■ Activity
Would you copy only the lines below, from the one containing "The width and height of the screenshot is (567, 370)." through the very last one, leaving the pictures out?

(Stored data)
---*---

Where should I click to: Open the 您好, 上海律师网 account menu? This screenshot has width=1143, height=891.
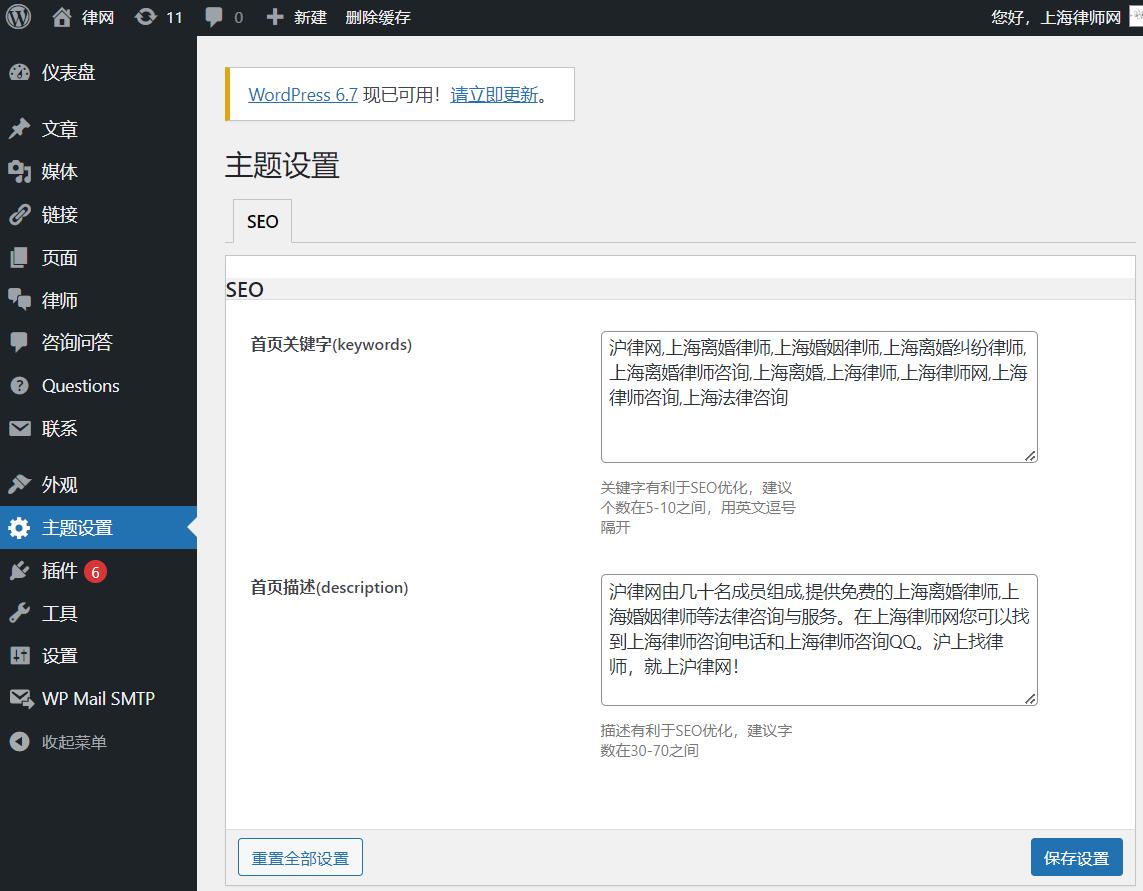tap(1056, 17)
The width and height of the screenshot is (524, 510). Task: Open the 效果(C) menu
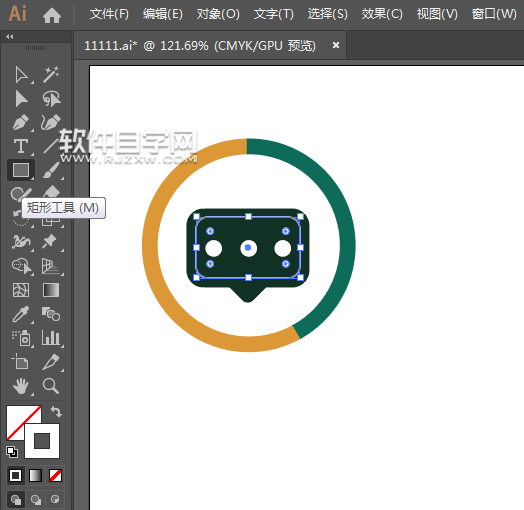click(382, 14)
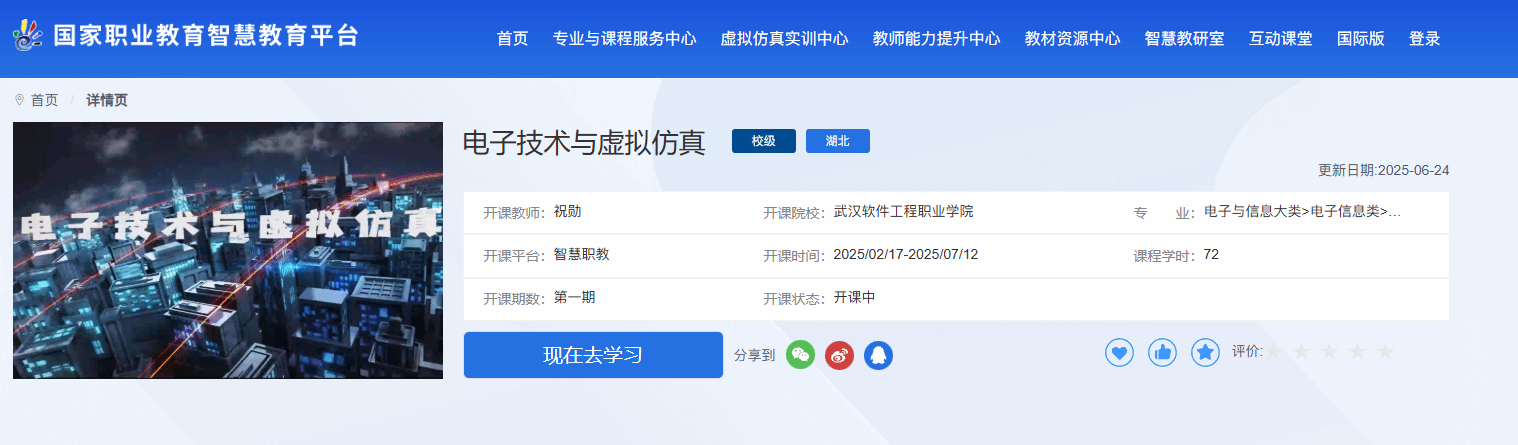Rate the course one star
This screenshot has height=445, width=1518.
(1273, 352)
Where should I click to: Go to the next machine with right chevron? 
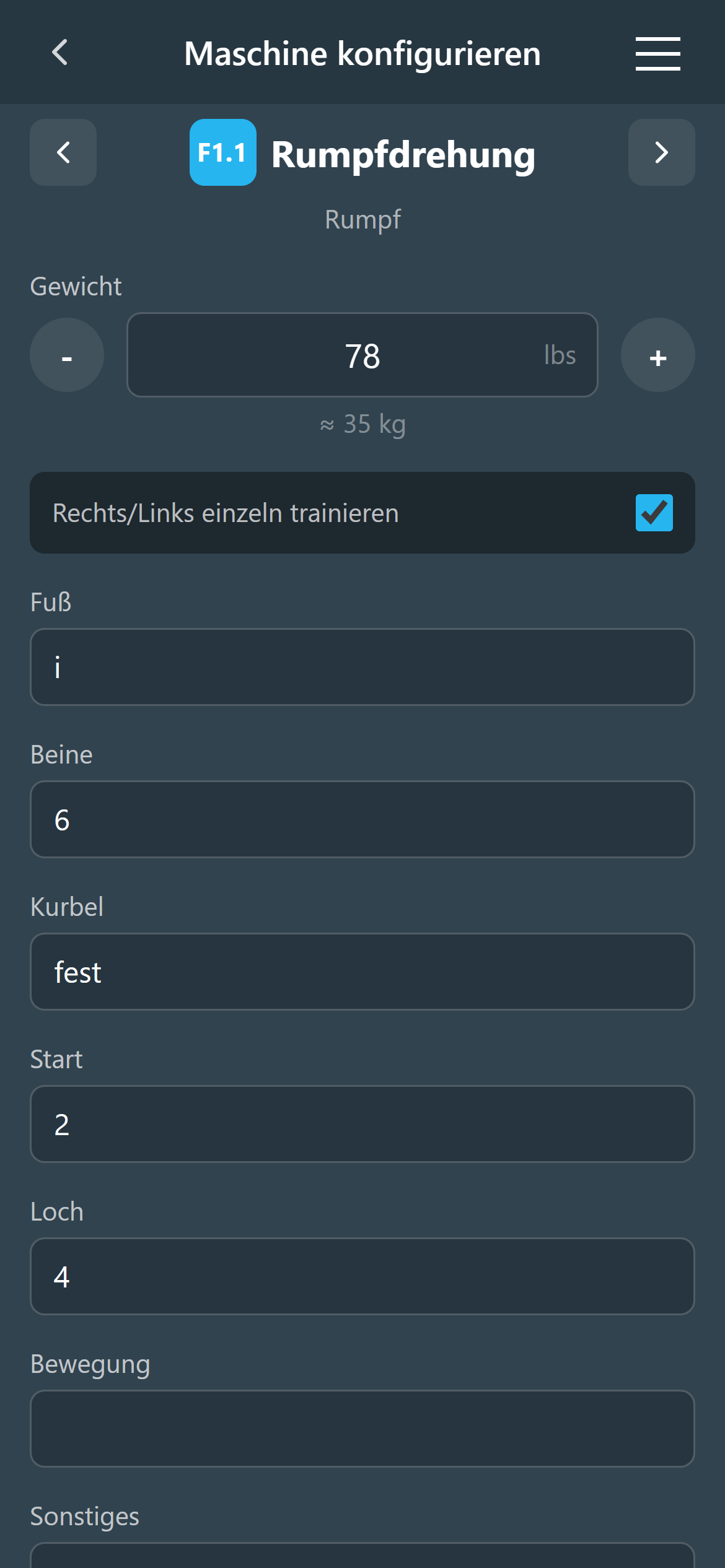click(661, 152)
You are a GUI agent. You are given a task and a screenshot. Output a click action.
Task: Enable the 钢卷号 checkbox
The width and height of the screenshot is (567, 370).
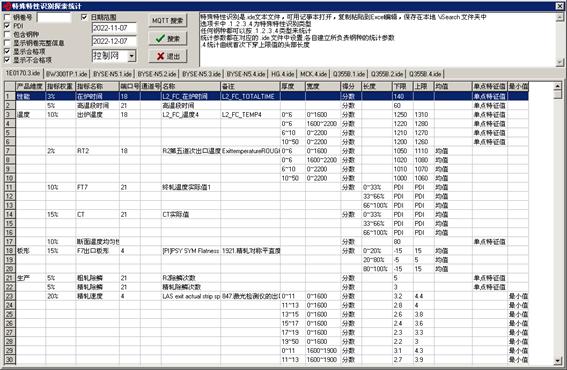point(7,17)
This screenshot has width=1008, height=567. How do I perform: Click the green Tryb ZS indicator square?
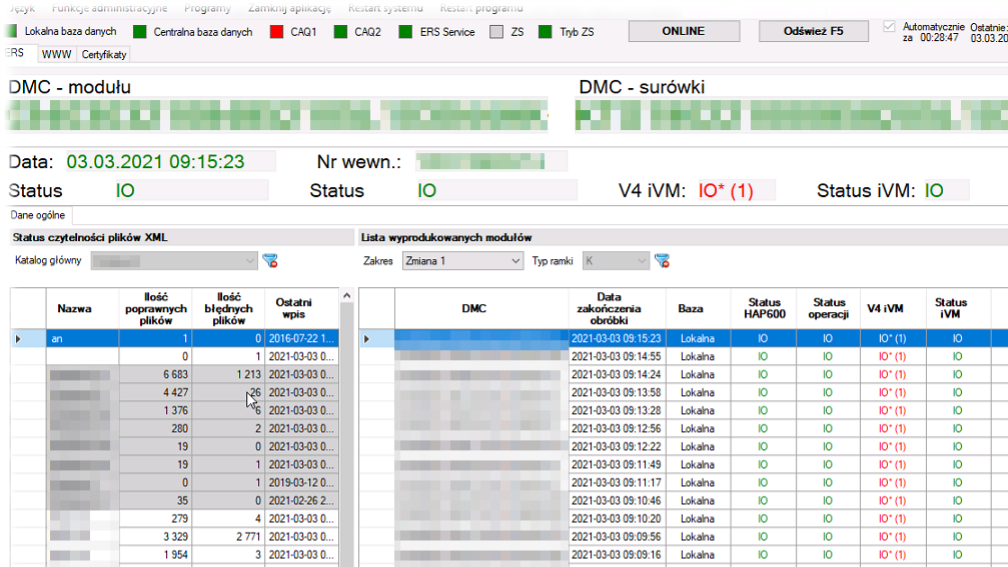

---*---

■ Exercise result
The width and height of the screenshot is (567, 370).
point(7,17)
This screenshot has width=1008, height=567. How do I perform: Click the green Tryb ZS indicator square?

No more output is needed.